It was the French assumption of lofty airs that made the English take note of the danger they were in and realise that if the French became masters of South India, there would be no place for the English in the country. They took stock and understood that their only ally in a relatively strong position was Muhammad Ali, who still retained control of Tiruchirappalli. They sent a force under Captain Cope and a second one commanded by Captain Gingen to assist Ali. However, both the detachments were lackadaisical in their approach to helping Ali and did not conduct themselves well. They reached Tiruchirappalli and stayed in the fort.
In the interim, Dupleix could not agree to the extra demands of Muhammad Ali and banking on the support of the English, although limited, Ali defied the French. He declared that he would not surrender Tiruchirappalli. Dupleix, the consummate diplomat, had no option but to go to war against Ali, much against his better judgement. The English forces numbered only 600 and were besieged in the fort by Chanda Sahib with a much larger force. Tiruchirappalli, the last bastion of the English was on the verge of falling to the French and their allies. At this juncture Robert Clive, who went on to play a brilliant role for the English in the ensuing events arrived on the scene.
Second Carnatic War
Operations around Tiruchirappalli commenced around July 1751 and continued for nearly three years. The events flowed in a very complicated manner. Chanda Sahib besieged the fort with an army of around 8,000 to which the French added another 400 Europeans with some artillery. The entire force was commanded by D’Auteuil who had left Pondicherry in March 1751. The English under captain Cope were earlier unsuccessful in their attack on Madura, although Captain Gingen managed to capture Verdachalam, which was critical to maintaining communication between Tiruchirappalli and Fort St David. Gingen further moved forward to intercept Chanda Sahib advancing towards Volkondah, about 40 miles to the north-east of Tiruchirappalli.
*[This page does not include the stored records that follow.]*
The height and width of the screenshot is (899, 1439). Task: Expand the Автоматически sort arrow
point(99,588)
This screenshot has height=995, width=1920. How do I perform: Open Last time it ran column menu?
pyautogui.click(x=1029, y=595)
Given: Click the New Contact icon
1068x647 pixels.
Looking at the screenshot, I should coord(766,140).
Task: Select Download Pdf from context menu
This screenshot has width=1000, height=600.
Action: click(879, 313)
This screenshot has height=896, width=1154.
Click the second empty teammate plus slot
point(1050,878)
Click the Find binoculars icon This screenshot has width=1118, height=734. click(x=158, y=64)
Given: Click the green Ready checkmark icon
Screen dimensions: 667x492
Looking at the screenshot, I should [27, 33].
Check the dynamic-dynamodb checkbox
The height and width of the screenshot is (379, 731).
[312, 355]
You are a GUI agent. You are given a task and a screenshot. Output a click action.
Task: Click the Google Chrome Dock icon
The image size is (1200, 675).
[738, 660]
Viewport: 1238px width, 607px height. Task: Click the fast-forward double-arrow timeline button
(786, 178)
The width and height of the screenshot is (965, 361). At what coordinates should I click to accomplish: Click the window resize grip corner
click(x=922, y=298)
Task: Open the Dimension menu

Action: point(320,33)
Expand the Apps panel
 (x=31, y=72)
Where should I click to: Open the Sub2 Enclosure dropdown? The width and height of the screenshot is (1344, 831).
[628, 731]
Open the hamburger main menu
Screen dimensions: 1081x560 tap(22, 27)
The local governor of Volkondah was an opportunistic person and declared that he would acknowledge the victor in the on-coming contest as his master. Both sides attempted to influence the governor to side with them, but he remained adamantly neutral. Chanda Sahib was slow to advance with his army, which provided sufficient time for the English forces to position themselves to the south-west of the town. This move made it imperative for Chanda Sahib to drive the English from the neighbourhood if he was to take Volkondah. Irritated that his approach to the governor had been rejected, Gingen decided to act and attacked the fort on 19th July 1751. The English were initially successful but were later beaten back by the forces in the fort.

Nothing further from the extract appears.